**Task description**
Please give the records again, beginning at the line that has "The height and width of the screenshot is (673, 644)." and stopping after the line that has "[x=169, y=136]", with "underground" renamed to "subterranean" and nothing else changed.

**Provided material**
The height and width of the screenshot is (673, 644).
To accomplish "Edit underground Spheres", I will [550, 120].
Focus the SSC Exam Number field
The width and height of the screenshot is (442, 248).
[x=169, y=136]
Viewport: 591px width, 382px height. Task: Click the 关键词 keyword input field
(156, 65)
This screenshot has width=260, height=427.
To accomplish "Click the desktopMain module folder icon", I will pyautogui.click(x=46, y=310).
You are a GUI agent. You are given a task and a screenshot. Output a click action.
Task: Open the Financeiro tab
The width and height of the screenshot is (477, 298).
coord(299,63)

---

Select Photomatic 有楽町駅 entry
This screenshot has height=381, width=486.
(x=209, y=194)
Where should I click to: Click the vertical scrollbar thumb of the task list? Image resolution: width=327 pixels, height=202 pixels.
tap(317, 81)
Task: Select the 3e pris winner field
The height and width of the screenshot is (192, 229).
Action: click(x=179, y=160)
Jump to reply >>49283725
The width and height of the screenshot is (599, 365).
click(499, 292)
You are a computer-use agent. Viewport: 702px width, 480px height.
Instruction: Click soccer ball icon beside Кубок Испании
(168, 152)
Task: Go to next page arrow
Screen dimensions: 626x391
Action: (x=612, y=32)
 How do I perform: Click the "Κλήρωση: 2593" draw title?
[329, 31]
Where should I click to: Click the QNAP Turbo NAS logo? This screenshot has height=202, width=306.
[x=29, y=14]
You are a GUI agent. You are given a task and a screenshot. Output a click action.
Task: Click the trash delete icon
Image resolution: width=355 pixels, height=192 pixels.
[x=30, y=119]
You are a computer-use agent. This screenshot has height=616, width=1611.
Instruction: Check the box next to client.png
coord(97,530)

**Completed task**
The height and width of the screenshot is (673, 644).
To accomplish "Edit subterranean Spheres", I will [550, 120].
Focus the SSC Exam Number field
The width and height of the screenshot is (442, 248).
[x=169, y=136]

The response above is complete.